C'est dans le Salon jaune, au premier étage, que se tiennent habituellement les rencontres avec les auteurs. Bernard Giraudeau, marin devenu acteur de style et écrivain, se tenait là, mardi dernier, face à un parterre conquis. De sa voix huilée, il a ouvert la saison 2007 de la Société de lecture de Genève, située depuis sa création, en 1818, dans l'imposant hôtel particulier du Régent de France. A la même place, dans quelques jours (lire ci-dessous), c'est Douglas Kennedy qui prendra la parole avec sa horde de personnages angoissés qui font entrer en résonance des millions de lecteurs.

Au vu du monde qui se presse aux conférences, du nombre de visiteurs sur le site internet tout juste refait à neuf, Delphine de Candolle, directrice des lieux depuis 2001, sent bien que sa programmation attire l'œil. Qu'elle suscite un intérêt inédit pour une institution longtemps drapée d'un voile de mystère, de par sa situation - en plein cœur de la Vieille-Ville - et de par son histoire. Bibliothèque pour gentilshommes éclairés à l'origine, la Société de lecture aspire aujourd'hui à s'inscrire pleinement dans l'offre culturelle genevoise.

«Nous avons enregistré 47 nouveaux adhérents en deux mois, c'est du jamais-vu», poursuit la responsable. Sans le crier sur les toits, à son rythme, la Société de lecture a commencé sa mue il y a une dizaine d'années déjà. A l'époque, il y avait urgence à imaginer un nouvel avenir à l'institution. «La Société de lecture a dû se réinventer», confirme Guillaume Fatio, président du comité.

En 1816, le botaniste genevois Augustin-Pyramus de Candolle rentrait tout juste de Montpellier où il avait repensé le Jardin des Plantes. A Genève, la pauvreté de la Bibliothèque publique le frappe. Avec onze autres savants et riches personnalités de la ville, il fonde deux ans plus tard la Société de lecture dans le but de mettre en commun livres et journaux, d'accueillir les étrangers de passage et d'échanger en bonne compagnie.

Pendant 170 ans, toutes les énergies, bénévoles pour la plupart, se sont concentrées sur la préservation et l'enrichissement de ce fonds qui compte aujourd'hui près de 400000 ouvrages. Parmi les trésors, le De architectura de Vitruve datant de 1487, des éditions du XVIIIe siècle de l'Encyclopédie de Diderot et d'Alembert, des collections rares de périodiques européens de 1700 à 1900, des livres d'art aussi qui font courir les connaisseurs.

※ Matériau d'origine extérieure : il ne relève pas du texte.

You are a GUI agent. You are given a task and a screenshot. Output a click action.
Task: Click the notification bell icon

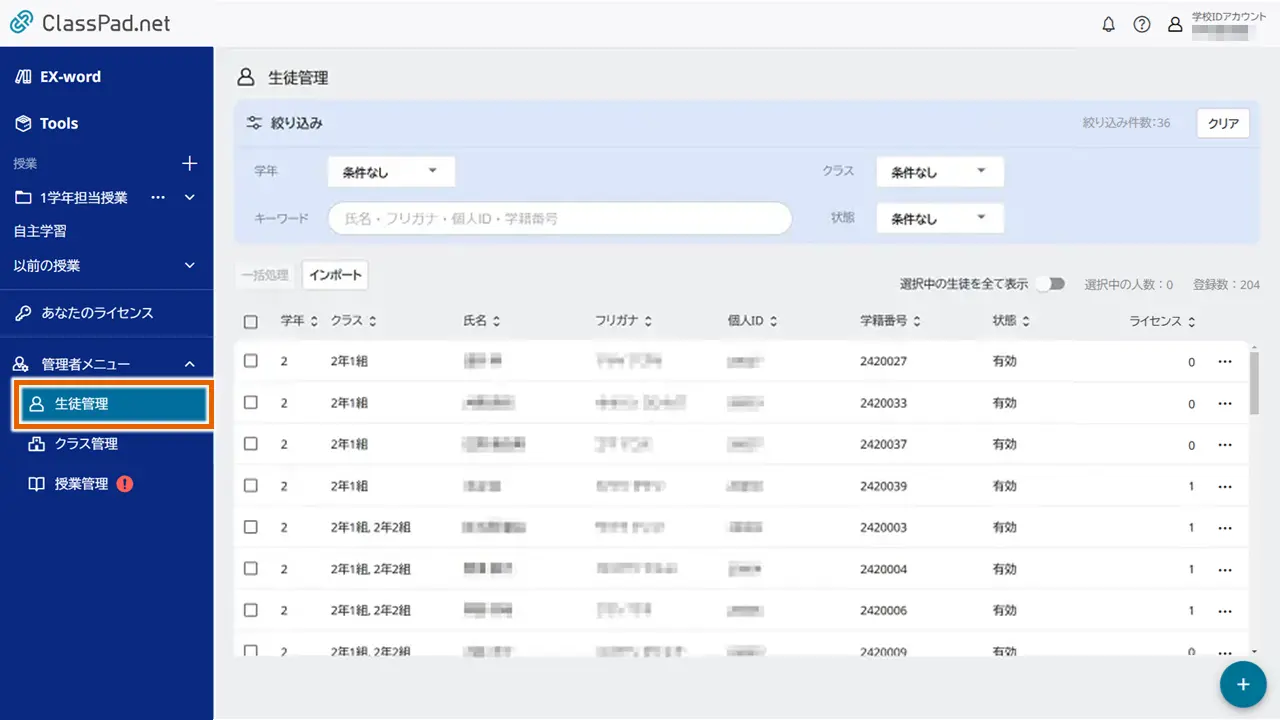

Très vite, pourtant, la Société de lecture perd de son attrait. Dès la fin du XIXe siècle, les bibliothèques publiques avaient rattrapé leur retard. Les débats sont vifs parmi les membres: comment faire face à la concurrence? La réponse arrivera cent ans plus tard.

Dans les années 1980, la première urgence est la rénovation des locaux, qui tombent en ruine. C'est à cette période aussi que l'institution s'ouvre à quiconque le souhaite. L'obligation d'être parrainé tombe. Les femmes, elles, avaient fait leur entrée pleine et entière en 1976.

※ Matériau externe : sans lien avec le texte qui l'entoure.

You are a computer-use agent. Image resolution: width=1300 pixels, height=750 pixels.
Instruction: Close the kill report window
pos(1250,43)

Mais il fallait faire plus. «Nous étions toujours sur le fil. De nouveaux financements étaient à trouver», raconte Catherine Fauchier-Magnan, présidente dans ces années charnières. Le sponsoring fait son apparition.

Delphine de Candolle, venue de l'Antenne romande de Pro Helvetia, est nommée pour développer les activités culturelles. Dessiner, pour la première fois, une saison. Elle développe les traditionnels déjeuners-débats, qui passent de un par mois à un, voire deux, par semaine. Crée des ateliers d'écriture. Ouvre la maison aux enfants avec des contes, des cours d'échecs. Bien souvent, les écrivains tombent sous l'emprise de la magie du lieu et demandent à revenir. «Ce n'est plus moi qui dois les chercher, ils viennent d'eux-mêmes», constate Delphine de Candolle. La saison 2007 donne une large place aux stars médiatiques. Ce n'est pas une ligne. «Plutôt une suite de coups de cœur. Nous aimons mélanger des découvertes aux valeurs sûres», précise la directrice.

Sur un budget de 650000 francs, la Ville verse 20000 francs par an. Les cotisations des membres (370 francs par famille) couvrent la moitié du budget. Ceux-ci (1000 environ) ont l'usage exclusif de la bibliothèque et des rabais pour les diverses activités ouvertes, elles, aux non-membres. Derrière ses murs patriciens, la Société de lecture ne fait plus peur.